Gold for February delivery has climbed $40.30 an ounce on the New York Mercantile Exchange since its close at $495.30 on Dec. 21. On Wednesday, it traded at a three-week high on an intraday basis but closed at the highest level in almost 25 years.
The contract finished Thursday at $527.80 an ounce, down $7.80 following a low of $524.
Indeed, "gold has [been] hit with a round of profit-taking as the dollar found some legs and crude is trading soft," said Charles Nedoss, an analyst at Peak Trading Group.
On a technical level, "there is a gap support at $532 to $528 and good underlying [support] at $525," he said.
Despite Thursday's price correction, Matthew Parry, an economist at Moody's Economy.com, said he "remains fairly positive" concerning future gold prices.

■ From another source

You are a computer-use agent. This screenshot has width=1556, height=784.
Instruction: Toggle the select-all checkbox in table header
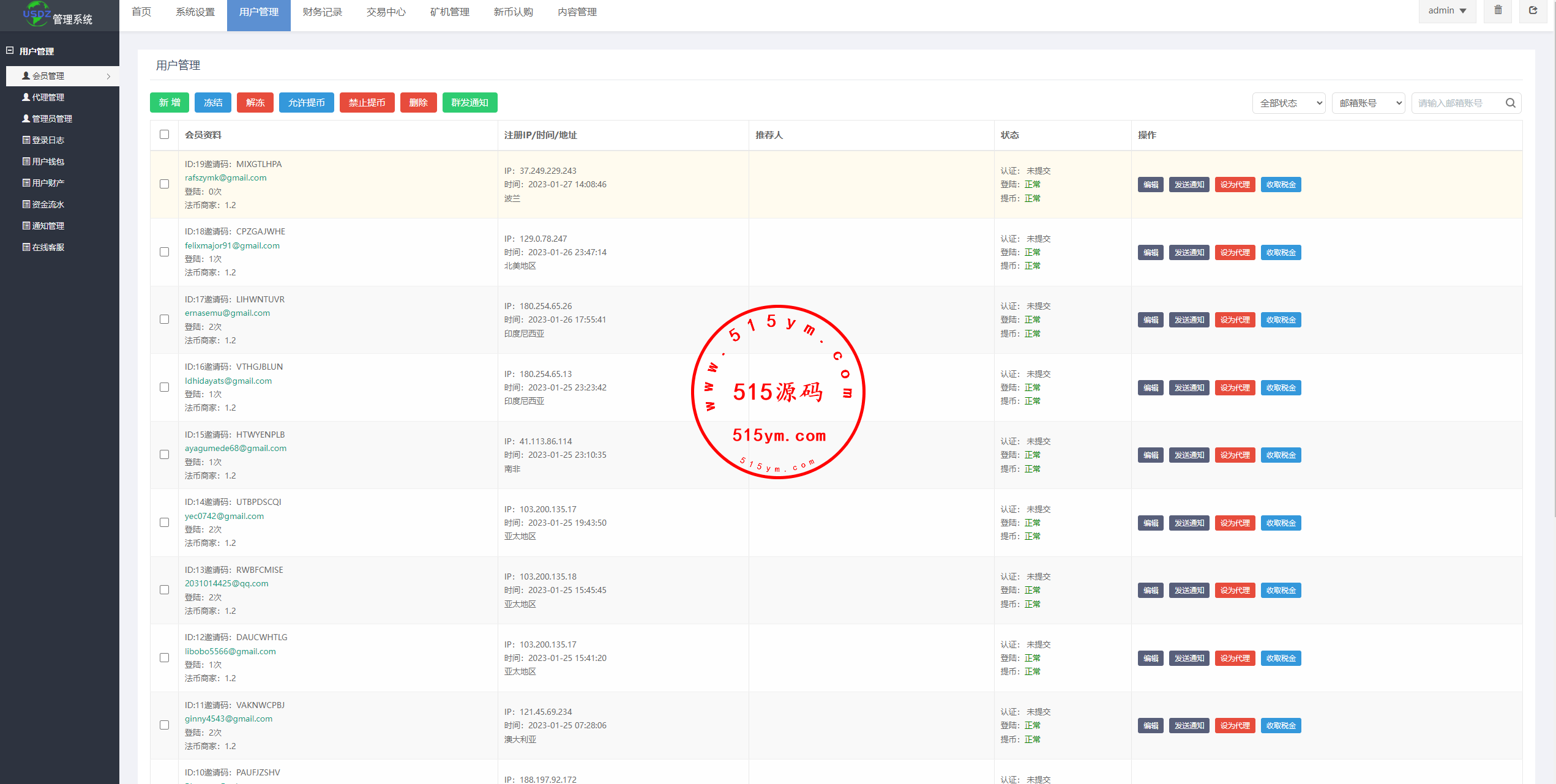pyautogui.click(x=164, y=135)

"Any resumption in geopolitical uncertainty — the type of which seems to have become worryingly common in today's world — would once again send prices escalating," he said. And "the risk (albeit small) of a dollar decline or heightened inflationary pressures will also keeps the gold price inflated."
"Keep your seat belts buckled. It's going to a wild ride as volatility remains high," Nedoss warned.
Meanwhile, the benchmark contract for copper futures fell back after tapping a record Wednesday on the heels of a strike at the world's biggest copper mine in Chile.
Contract workers at Chile's Codelco reportedly announced a strike Wednesday.
Copper for March delivery closed down 3.7 cents at $2.0605 a pound after reaching a record high in the previous session of $2.11.
In other metals trading, March silver dropped 29.8 cents, or 3.3%, to close at $8.872 an ounce. March palladium declined by $11.65 to end at $266.35 an ounce and April platinum shed $11.60 to close at $991.50 an ounce after climbing to a three-week high on Wednesday above $1,000.
On the supply side, copper inventories were up 612 short tons at 7,426 short tons as of late Wednesday, according to Nymex.
Gold supplies rose 137,427 troy ounces to 6.91 million troy ounces, and silver stocks were unchanged at 120.6 million troy ounces.